Je pense à notre colline, au lièvre chaud dont l'odeur hante notre cuisine, au sourire de Tanja, à nos ballades dans la vallée, à ma chambre et à mon lit, à toutes ces choses que je ne reverrai plus jamais. Je vais mourir alors que je n'ai rien demandé. Merde alors, et dans quel but ? Aucun ; ce n'est pas avec quelques survivants que l'on peut rendre une armée plus puissante.

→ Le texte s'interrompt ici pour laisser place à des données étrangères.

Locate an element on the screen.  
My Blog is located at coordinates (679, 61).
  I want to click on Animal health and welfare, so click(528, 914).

Je me remémore les paroles de mon père : « Goran est un fou » et maintenant je comprends vraiment pourquoi.

Tout à coup, je sens quelque chose se poser sur mes genoux. Je relève la tête et ne peut m'empêcher de pousser un cri. La créature surprise par ma réaction réagit de même et tombe en arrière. Je constate qu'il s'agit d'une sorte de lutin qui ne semble de toute évidence pas se méfier de l'espèce humaine.

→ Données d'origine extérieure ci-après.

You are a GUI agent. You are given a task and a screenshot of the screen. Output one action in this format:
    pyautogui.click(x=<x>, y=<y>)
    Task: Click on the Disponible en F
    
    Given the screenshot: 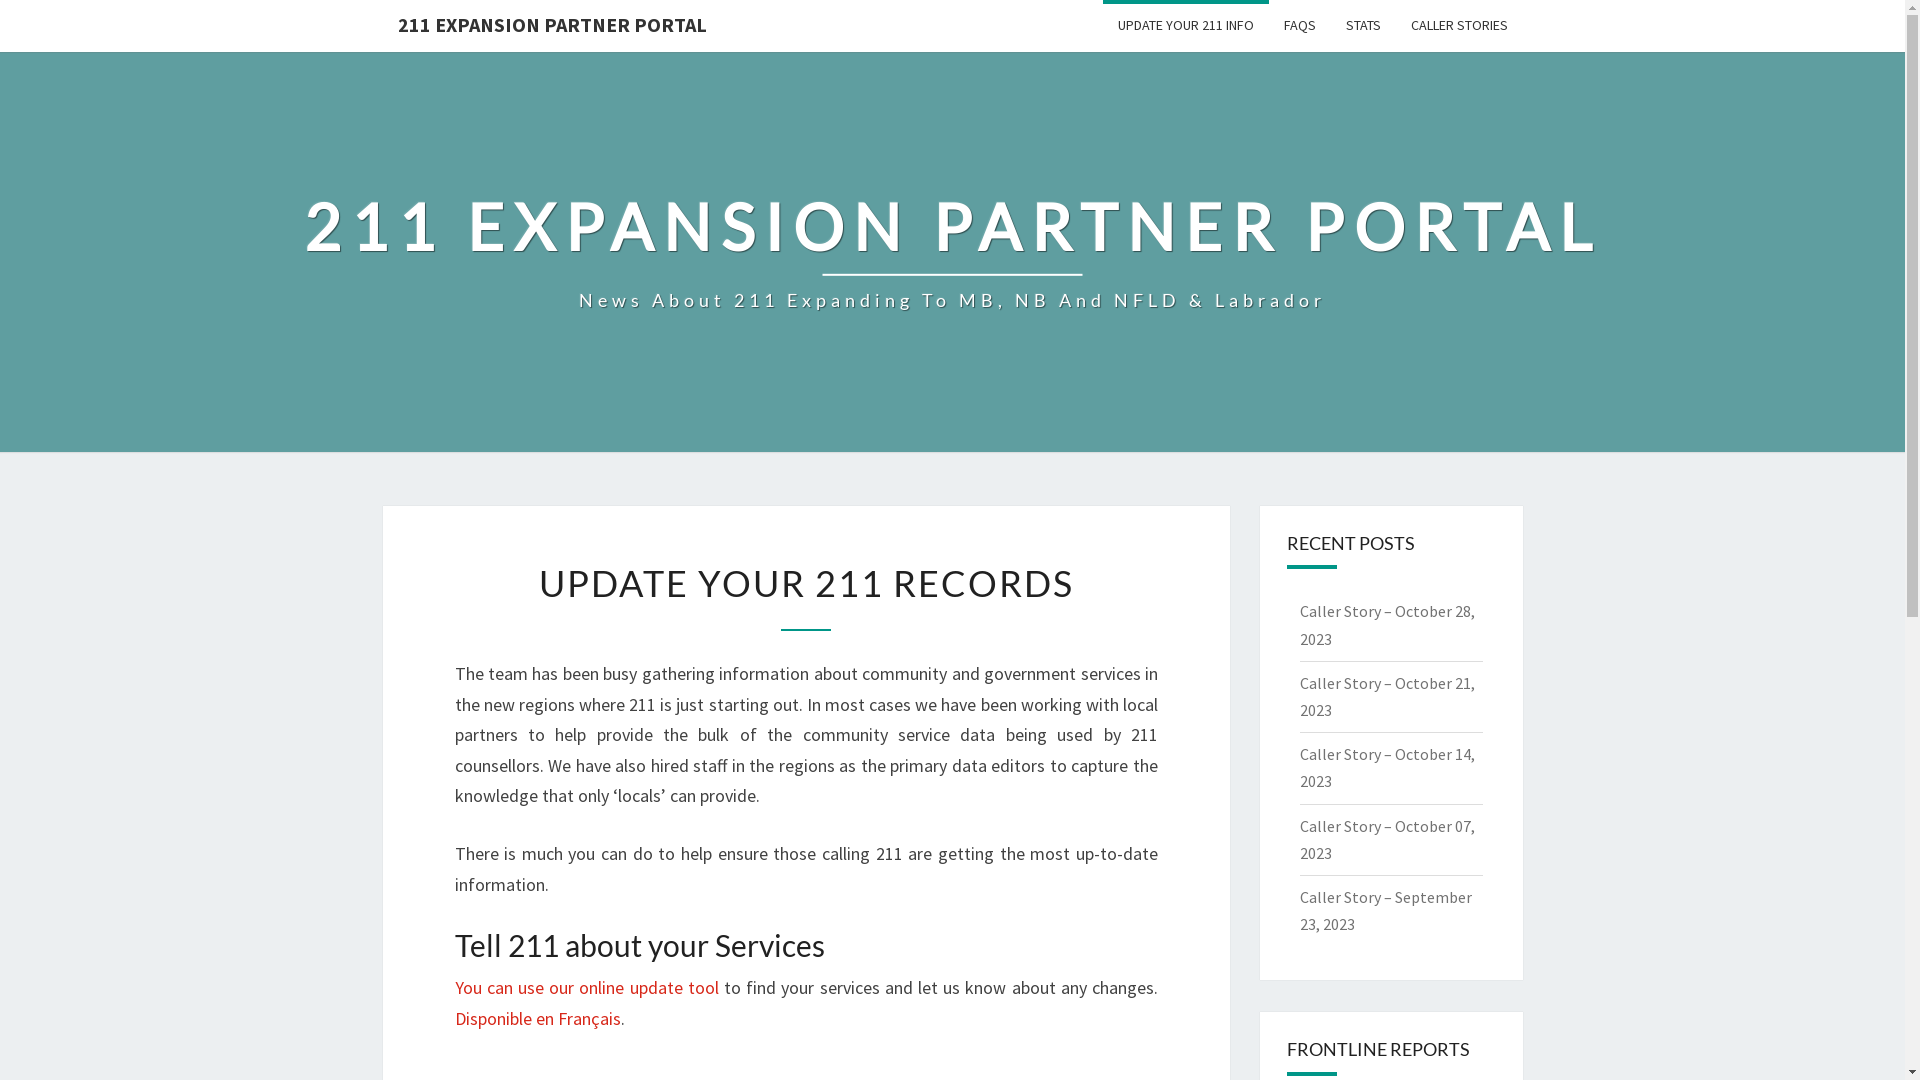 What is the action you would take?
    pyautogui.click(x=510, y=1018)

- Ne me faîtes pas de mal ! hurlé-je sans trop de conviction.

Le lutin se redresse difficilement puis me regarde étonné.

- Que faîtes vous ici ?

- ... Je me suis perdue et je... je...

- Elle ment... chuchote une voix sortie de nulle part.

Je suis terrorisée et cherche un moyen de me barrer d'ici le plus vite possible.

- Que faîtes vous ici Mademoiselle ? me demande à nouveau la créature avec cette fois-ci un ton plus agressif.

- Écoutez, je vous assure que je ne vous veux aucun mal... Je vais juste rentrer maintenant.

- Rentrer ? Vous vous êtes implantée quelque part ? Vous n'êtes pas seule ? questionne le petit être, maintenant plus effrayé.

- Non... non je suis seule, je me promenais simplement et je me suis perdue, mais maintenant je vais retourner chez moi...

- Elle ment, répète la voix avec plus de force.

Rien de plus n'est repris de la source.